**** Text for analysis ****

TL;DR
University of Chicago law professor Eric Posner and researcher Shivam Saran found that GPT-5 applied the correct legal outcome in 100% of test cases, compared to 52% for US federal judges. However, the researchers argue that human judges’ ability to depart from strict rules may be a feature rather than a flaw.
The Test
In a paper titled “Silicon Formalism: Rules, Standards, and Judge AI,” Posner and Saran used GPT-5 to replicate a study originally conducted with 61 US federal judges. The judges were asked to determine which state law would apply in car accident scenarios — a less dramatic setting than the researchers’ earlier GPT-4o war crimes trial experiment, but useful for measuring strict legal adherence.
GPT-5 showed no evidence of hallucination or logical errors in its legal reasoning. “We find the LLM to be perfectly formalistic, applying the legally correct outcome in 100 percent of cases; this was significantly higher than judges, who followed the law a mere 52 percent of the time,” the researchers wrote.
Google’s Gemini 3 Pro also scored 100%. Other models performed worse: Gemini 2.5 Pro (92%), o4-mini (79%), Llama 4 Maverick (75%), Llama 4 Scout (50%), and GPT-4.1 (50%).
Following Rules Versus Doing Justice
The gap does not necessarily mean judges are worse at their jobs. When the applicable legal doctrine is a standard rather than a hard rule, judges have discretion in how they interpret it. They can weigh moral, social, and policy factors that a strict reading might miss.

**** Supplied information ****

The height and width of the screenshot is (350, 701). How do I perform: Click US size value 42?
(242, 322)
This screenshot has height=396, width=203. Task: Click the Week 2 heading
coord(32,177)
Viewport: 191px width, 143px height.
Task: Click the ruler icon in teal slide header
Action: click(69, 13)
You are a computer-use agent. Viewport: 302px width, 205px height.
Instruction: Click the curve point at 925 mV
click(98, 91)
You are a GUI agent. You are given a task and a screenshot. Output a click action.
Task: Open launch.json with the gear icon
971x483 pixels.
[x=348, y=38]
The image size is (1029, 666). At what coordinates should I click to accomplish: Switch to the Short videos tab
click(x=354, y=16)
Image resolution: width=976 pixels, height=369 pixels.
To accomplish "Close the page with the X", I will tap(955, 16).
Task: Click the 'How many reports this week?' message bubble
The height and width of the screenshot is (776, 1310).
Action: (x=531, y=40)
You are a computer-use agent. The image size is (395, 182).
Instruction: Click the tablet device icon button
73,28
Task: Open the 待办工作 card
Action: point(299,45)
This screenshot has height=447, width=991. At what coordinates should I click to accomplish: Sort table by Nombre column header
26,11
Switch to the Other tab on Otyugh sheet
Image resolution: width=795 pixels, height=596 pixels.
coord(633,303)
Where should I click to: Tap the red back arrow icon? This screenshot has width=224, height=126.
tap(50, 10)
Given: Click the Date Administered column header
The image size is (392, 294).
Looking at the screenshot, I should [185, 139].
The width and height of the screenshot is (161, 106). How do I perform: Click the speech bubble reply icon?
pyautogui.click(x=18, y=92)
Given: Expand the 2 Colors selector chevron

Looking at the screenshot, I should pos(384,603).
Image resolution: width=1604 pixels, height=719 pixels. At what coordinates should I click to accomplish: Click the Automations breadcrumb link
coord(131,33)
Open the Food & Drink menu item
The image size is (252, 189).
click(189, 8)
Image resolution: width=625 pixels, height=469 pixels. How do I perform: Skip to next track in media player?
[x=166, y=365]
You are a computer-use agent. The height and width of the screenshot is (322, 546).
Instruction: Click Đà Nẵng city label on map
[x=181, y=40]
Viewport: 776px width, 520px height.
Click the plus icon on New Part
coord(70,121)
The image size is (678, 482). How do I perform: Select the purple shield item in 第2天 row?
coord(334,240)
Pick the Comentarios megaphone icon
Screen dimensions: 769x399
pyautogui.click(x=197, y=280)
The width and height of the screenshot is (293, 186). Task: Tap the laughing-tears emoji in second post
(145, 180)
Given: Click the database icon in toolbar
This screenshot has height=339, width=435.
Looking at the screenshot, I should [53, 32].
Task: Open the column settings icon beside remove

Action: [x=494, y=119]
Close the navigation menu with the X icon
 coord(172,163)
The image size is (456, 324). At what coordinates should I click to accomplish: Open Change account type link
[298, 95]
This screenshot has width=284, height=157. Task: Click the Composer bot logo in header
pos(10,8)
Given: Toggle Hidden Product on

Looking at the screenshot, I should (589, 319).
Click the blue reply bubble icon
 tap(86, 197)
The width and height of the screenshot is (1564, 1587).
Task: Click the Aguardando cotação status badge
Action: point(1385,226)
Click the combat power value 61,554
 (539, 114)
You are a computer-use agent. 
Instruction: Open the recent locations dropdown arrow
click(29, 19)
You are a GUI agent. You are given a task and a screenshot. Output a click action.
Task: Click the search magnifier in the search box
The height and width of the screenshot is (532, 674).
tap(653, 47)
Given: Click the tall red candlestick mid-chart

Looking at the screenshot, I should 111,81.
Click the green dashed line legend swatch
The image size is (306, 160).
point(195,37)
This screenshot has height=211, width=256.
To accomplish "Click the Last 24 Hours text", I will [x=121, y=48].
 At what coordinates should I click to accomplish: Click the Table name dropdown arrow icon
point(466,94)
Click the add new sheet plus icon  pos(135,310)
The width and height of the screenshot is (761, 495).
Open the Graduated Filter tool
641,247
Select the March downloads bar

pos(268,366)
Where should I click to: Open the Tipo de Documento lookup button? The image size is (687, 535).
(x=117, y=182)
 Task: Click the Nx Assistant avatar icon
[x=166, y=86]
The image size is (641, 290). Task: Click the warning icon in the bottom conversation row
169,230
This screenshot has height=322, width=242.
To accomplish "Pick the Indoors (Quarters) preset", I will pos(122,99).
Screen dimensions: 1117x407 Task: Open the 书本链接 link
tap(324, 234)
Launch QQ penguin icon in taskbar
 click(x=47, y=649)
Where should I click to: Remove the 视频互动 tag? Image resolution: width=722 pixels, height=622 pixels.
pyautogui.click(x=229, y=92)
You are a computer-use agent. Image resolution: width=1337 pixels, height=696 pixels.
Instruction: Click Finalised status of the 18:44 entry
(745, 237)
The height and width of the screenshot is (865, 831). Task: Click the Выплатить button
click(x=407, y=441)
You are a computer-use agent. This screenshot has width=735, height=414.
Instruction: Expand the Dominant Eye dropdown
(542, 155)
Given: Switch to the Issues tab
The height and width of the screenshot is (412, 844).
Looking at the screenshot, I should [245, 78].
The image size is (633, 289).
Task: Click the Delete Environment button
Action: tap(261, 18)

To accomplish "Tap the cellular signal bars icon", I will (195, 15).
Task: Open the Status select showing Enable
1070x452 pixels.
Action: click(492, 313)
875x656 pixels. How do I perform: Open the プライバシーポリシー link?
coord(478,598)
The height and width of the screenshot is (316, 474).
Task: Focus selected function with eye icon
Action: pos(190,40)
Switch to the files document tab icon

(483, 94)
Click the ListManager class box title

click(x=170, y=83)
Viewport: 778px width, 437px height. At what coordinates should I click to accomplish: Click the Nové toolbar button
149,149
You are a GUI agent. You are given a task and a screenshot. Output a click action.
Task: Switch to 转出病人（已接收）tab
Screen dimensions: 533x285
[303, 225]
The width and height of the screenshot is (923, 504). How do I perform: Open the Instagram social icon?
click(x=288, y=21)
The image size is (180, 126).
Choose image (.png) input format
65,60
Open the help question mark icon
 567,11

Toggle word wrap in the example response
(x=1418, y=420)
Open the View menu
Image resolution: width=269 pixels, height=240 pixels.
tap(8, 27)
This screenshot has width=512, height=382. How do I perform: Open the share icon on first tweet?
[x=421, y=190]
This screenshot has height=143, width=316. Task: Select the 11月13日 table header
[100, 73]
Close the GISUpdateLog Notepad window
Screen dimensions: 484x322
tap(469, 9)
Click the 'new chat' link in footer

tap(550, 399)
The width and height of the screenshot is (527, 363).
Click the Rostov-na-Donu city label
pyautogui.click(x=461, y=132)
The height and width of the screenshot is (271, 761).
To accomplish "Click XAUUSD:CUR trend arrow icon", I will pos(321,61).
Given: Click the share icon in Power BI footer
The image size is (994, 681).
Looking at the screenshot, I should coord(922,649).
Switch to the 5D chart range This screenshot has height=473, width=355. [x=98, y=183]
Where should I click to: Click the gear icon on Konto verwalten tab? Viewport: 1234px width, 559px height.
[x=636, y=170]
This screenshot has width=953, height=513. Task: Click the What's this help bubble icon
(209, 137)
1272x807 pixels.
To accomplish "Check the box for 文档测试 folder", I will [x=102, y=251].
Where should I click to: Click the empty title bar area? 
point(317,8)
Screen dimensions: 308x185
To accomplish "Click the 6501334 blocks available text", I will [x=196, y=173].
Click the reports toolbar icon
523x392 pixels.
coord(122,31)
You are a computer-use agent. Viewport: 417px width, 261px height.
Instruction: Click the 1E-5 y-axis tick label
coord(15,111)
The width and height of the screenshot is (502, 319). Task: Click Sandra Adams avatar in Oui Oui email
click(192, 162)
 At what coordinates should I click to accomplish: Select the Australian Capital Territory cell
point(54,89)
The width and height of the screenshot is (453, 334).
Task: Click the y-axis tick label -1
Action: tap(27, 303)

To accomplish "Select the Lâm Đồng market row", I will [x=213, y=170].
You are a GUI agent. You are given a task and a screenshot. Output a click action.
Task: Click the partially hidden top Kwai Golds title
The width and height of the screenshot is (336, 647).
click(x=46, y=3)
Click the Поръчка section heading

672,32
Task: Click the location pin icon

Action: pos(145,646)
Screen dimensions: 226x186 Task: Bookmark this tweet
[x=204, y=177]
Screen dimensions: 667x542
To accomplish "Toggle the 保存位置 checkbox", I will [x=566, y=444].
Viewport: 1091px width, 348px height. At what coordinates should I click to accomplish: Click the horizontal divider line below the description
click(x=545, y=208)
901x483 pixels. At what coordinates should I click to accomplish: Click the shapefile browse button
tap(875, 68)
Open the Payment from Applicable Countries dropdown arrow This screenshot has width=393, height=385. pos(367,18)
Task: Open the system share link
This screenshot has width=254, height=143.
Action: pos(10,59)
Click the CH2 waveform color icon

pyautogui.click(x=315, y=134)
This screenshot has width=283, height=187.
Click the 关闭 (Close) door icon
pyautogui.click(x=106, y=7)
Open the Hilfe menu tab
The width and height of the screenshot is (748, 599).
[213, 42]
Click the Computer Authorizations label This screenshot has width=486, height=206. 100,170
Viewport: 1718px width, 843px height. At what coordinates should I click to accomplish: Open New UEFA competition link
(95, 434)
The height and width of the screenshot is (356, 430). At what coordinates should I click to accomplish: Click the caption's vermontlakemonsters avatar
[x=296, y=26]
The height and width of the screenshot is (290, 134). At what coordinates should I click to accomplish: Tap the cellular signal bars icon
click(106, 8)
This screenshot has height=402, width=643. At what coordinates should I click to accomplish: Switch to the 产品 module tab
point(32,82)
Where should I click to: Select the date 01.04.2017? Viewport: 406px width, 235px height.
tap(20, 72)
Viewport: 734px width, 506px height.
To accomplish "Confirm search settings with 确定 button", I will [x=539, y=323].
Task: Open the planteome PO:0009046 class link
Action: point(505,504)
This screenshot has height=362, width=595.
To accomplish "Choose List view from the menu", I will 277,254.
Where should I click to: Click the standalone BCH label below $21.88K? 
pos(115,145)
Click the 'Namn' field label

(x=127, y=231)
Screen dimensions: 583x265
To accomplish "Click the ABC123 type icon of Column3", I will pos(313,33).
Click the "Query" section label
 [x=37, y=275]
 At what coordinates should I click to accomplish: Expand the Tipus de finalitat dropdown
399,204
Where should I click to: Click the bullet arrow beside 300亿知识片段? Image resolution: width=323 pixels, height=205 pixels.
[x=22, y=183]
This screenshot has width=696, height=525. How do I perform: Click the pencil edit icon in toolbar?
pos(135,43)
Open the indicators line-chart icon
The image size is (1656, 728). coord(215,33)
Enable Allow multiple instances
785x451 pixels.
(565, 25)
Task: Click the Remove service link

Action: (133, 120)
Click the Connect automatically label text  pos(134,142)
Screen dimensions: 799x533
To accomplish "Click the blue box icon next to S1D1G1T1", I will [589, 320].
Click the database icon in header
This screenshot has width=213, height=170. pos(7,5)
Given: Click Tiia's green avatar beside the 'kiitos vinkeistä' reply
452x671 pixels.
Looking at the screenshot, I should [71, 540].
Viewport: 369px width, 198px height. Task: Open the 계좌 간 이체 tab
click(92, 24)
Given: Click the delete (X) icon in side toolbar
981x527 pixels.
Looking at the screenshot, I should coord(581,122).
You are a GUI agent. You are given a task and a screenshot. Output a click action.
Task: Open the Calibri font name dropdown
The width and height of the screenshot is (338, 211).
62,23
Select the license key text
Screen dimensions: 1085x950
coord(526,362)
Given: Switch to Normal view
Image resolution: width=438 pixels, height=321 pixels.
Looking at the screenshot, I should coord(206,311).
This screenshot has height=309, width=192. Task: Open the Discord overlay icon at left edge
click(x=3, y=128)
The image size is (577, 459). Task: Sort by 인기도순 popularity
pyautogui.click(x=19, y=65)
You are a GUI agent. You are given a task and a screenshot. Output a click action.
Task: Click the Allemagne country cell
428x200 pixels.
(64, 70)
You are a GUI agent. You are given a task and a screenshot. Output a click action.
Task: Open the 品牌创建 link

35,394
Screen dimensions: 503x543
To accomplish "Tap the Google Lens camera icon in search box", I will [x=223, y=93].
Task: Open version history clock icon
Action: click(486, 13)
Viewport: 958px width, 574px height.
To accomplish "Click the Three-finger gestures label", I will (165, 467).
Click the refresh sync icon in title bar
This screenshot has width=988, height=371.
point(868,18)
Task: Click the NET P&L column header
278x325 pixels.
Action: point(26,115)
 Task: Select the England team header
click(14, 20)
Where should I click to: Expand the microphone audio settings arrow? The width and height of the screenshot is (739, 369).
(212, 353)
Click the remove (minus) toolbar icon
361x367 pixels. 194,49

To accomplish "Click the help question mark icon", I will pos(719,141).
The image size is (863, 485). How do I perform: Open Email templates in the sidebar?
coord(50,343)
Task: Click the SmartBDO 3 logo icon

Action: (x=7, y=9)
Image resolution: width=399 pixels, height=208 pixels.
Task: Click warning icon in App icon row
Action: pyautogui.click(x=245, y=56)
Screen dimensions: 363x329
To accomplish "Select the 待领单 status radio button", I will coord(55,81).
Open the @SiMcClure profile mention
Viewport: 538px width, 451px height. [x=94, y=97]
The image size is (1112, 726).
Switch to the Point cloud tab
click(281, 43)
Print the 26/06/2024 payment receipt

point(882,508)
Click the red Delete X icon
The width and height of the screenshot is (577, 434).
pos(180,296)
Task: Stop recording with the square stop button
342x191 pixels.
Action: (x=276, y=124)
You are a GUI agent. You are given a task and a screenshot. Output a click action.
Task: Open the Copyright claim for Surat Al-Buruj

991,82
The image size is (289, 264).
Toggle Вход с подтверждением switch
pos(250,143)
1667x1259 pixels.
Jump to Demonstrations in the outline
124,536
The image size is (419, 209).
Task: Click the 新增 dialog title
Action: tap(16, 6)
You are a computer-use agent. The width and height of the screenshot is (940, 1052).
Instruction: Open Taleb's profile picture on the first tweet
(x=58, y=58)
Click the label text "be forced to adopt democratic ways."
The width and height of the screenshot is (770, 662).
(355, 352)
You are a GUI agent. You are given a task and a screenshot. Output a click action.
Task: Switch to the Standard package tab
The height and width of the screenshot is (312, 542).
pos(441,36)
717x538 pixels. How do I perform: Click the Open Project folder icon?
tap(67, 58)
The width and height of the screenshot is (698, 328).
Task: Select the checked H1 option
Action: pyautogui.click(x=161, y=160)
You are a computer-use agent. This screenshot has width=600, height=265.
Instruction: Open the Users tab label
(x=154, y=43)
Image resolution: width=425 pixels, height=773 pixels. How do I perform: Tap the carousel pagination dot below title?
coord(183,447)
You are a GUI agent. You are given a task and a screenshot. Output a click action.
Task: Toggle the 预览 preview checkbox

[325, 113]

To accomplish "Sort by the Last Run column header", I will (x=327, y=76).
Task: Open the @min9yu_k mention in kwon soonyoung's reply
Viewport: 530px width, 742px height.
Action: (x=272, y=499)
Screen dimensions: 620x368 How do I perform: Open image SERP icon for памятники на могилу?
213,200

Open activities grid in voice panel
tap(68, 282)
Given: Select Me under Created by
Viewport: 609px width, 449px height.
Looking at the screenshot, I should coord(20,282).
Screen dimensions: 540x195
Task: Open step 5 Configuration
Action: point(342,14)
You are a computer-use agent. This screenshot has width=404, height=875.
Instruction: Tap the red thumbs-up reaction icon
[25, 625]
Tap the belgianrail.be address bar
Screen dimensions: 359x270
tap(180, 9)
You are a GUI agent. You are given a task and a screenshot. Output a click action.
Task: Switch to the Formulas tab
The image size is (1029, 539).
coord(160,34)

****

• Exercise directions: Reproduce the passage of the GPT-5 legal study text from "Google’s Gemini 3" to "and GPT-4.1 (50%).". The data has no connection to the text about GPT-5 and federal judges.

• Answer to this task:
Google’s Gemini 3 Pro also scored 100%. Other models performed worse: Gemini 2.5 Pro (92%), o4-mini (79%), Llama 4 Maverick (75%), Llama 4 Scout (50%), and GPT-4.1 (50%).